It’s not terribly uncommon. Get a bunch of apartments together, and there’s enough money left over to decorate them in a royal fashion, a kingly style. Yes, truly, you can make these men’s homes… their castles.
Park Castle Apartments – 2416-2458 W. Greenleaf Avenue, at Indian Boundary Park, West Ridge. 1925, architect Jens J. Jensen; developers Gubbins, McDonnell and Blietz. The Park Castle, along with the neighboring Park Gables, is famed for its elaborate design and its wonderfully designed swimming pool.

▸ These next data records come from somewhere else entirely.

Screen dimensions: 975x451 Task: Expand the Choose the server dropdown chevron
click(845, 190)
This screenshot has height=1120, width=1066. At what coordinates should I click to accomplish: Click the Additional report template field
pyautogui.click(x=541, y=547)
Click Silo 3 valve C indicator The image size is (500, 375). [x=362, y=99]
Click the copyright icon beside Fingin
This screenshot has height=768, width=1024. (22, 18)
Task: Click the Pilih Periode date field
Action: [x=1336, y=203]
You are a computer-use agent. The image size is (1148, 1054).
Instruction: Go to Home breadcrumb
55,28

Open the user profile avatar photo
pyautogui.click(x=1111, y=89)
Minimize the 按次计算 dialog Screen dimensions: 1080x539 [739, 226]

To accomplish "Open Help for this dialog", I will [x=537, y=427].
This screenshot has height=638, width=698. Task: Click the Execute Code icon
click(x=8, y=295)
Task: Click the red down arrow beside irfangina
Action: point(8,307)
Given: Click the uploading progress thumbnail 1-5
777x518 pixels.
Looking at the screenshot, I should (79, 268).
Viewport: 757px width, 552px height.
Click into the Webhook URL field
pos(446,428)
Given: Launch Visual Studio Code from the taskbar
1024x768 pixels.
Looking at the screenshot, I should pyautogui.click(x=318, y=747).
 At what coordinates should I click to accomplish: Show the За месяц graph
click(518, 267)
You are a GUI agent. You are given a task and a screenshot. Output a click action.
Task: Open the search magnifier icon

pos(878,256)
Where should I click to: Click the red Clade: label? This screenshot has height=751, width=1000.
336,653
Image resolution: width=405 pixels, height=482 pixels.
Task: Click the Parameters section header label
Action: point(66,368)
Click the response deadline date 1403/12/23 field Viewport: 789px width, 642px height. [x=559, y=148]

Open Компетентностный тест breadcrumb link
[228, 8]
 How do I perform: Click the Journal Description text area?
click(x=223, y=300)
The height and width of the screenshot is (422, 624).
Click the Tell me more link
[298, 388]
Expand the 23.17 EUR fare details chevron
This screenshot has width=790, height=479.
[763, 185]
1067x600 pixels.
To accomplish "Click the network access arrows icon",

Manor House apartments – 1021 Bryn Mawr Avenue, 1907 – architect John E.O Pidemore
2548 -2458 W. Fitch at Rockwell – just northwest of Indian Boundary Park, West Ridge.
Castellated architecture has its roots in the Gothic Revival and its Romantic views of the middle ages. In the eclectic 1920s, when a tidal wave of revival styles swept across America, a variety of castellated styles were used on large apartment buildings around Chicagoland. The implications of luxurious living – worthy of a monarch – would make a powerful advertising statement for the developers trying to fill their newly constructed buildings, as well as pleasing neighbors concerned about the aesthetics of a large new building in their neighborhood.
The most common castle architectural elements include massive turrets with small “arrow slit” windows, rough limestone bases, and crenelated rooflines. Of course, the need to supply the basics of a modern home, such as windows, mean that the castle motif can only run so far. On most examples, it is combined with a Tudor Revival style, which uses faux half-timbering for some surfaces for a more domestic effect which also happens to be more amenable to larger windows.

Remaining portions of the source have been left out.